In the context of Vietnam's commitment to achieving net-zero emissions by 2050 at COP26, linking energy security and human rights becomes even more urgent. Energy policies cannot solely focus on supply goals but must be organically related to public health protection, social equity, and climate change adaptation. This means that human rights will be the ultimate measure of the effectiveness and sustainability of energy policies. To achieve this, the following solutions need to be implemented:
Firstly, promote renewable energy development. This is the foremost important solution, contributing to ensuring a long-term stable supply while minimizing negative impacts on the environment and human health. According to Power Plan VIII approved by the Government in 2023, Vietnam aims to increase the share of renewable energy (wind, solar, biomass, small hydropower) to about 30% by 2030 and 47% by 2050. This not only reduces dependence on coal and gas but also directly protects the environment.

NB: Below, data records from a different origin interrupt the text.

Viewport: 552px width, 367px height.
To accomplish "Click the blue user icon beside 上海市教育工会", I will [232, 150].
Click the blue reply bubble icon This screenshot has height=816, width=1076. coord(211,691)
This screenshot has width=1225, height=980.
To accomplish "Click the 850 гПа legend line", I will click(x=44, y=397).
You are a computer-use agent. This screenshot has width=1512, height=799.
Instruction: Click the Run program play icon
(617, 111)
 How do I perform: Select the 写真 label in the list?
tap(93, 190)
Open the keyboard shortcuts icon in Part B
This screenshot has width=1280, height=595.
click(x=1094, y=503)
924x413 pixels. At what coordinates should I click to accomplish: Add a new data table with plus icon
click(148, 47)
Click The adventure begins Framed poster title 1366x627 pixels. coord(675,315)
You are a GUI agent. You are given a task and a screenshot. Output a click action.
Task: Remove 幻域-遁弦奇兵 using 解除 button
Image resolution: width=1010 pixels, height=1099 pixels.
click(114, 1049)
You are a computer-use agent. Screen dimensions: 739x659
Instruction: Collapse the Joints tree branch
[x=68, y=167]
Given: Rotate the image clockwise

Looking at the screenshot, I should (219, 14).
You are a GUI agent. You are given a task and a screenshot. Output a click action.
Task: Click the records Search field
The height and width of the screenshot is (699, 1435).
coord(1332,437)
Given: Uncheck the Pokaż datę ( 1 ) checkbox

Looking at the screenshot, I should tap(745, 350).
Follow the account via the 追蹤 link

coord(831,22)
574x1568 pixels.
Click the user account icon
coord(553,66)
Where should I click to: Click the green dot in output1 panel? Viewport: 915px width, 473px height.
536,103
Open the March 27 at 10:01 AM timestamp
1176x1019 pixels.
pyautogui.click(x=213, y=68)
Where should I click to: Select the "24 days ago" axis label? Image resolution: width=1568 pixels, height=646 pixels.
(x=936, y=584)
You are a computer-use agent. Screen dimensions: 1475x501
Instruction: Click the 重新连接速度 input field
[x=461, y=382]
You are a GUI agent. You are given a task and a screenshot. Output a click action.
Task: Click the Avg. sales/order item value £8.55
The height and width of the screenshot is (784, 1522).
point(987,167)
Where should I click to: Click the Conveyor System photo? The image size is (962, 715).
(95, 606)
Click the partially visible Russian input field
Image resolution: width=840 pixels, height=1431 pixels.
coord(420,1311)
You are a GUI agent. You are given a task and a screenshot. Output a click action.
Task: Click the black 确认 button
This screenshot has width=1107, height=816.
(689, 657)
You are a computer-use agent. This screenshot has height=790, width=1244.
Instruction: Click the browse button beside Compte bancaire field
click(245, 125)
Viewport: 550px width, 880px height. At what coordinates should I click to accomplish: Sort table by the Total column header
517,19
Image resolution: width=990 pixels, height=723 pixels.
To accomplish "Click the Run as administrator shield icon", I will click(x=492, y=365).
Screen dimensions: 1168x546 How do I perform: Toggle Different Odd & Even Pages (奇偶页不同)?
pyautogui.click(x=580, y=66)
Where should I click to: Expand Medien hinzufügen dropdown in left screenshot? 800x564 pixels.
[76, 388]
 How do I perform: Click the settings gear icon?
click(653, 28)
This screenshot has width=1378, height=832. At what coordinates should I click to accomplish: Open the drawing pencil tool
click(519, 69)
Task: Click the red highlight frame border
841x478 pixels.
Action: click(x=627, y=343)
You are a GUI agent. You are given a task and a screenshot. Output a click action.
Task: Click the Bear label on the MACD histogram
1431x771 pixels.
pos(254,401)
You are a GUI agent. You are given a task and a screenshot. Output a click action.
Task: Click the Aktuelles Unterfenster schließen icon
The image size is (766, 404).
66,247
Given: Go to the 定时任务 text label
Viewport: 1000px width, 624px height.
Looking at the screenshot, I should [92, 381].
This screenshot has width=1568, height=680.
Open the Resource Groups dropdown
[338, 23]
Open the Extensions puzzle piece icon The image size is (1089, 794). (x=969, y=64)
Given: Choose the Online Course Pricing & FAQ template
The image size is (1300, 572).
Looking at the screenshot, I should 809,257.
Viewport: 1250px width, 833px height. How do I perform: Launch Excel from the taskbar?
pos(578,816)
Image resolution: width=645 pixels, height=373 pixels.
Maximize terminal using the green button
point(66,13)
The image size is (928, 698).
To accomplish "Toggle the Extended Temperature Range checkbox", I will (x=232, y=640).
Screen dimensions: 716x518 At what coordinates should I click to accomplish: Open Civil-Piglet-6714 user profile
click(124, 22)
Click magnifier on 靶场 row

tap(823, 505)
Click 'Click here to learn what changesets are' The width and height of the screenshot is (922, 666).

In reality, wind power projects in Ninh Thuan, Binh Thuan, or solar power in Tay Ninh, An Giang have created tens of thousands of jobs while providing clean electricity to millions of households. Expanding renewable energy projects in high-potential areas, especially in the Central and Central Highlands, will enhance electricity access for people in difficult areas, thereby promoting the right to enjoy basic services equitably.
Secondly, improve energy use efficiency. One of Vietnam's major challenges is the high energy intensity in production, meaning high energy consumption for the same GDP unit. Therefore, energy-saving programs need to be promoted, modern production technologies applied, and enterprises encouraged to innovate processes to reduce consumption. Simultaneously, households, especially poor ones, should be encouraged to use energy-saving devices, apply LED lighting technology, or use rooftop solar power. An effective policy in this field will help realize human rights by ensuring sustainable energy access at reasonable costs.
Thirdly, reform policies and enhance energy governance. Vietnam needs to build a transparent, stable, and predictable policy system in the energy sector to attract investment while ensuring citizens' rights in the energy transition process. Regulations on electricity prices, subsidies for poor households, and support policies for renewable energy development need to be designed fairly, prioritizing vulnerable groups. Additionally, the management capacity of functional agencies needs to be strengthened, from planning, licensing, monitoring to operation, to avoid supply-demand imbalances affecting people's lives.
Fourthly, ensure social equity in energy access. A fundamental principle of human rights is that everyone has the right to equal access to essential services. Therefore, energy policy must aim to narrow the gap between urban and rural areas, between plains and mountains, islands. The state needs policies to prioritize investment in electricity grids for remote areas while encouraging decentralized energy models like household solar power, small-scale wind power to ensure everyone has the opportunity to access clean energy.
Additionally, direct support programs for poor households in paying energy costs, such as tiered electricity subsidies, support for installing energy-saving devices, need to be developed. These policies will contribute to implementing the principle of "leaving no one behind" in the development process, while realizing human rights in the energy sector.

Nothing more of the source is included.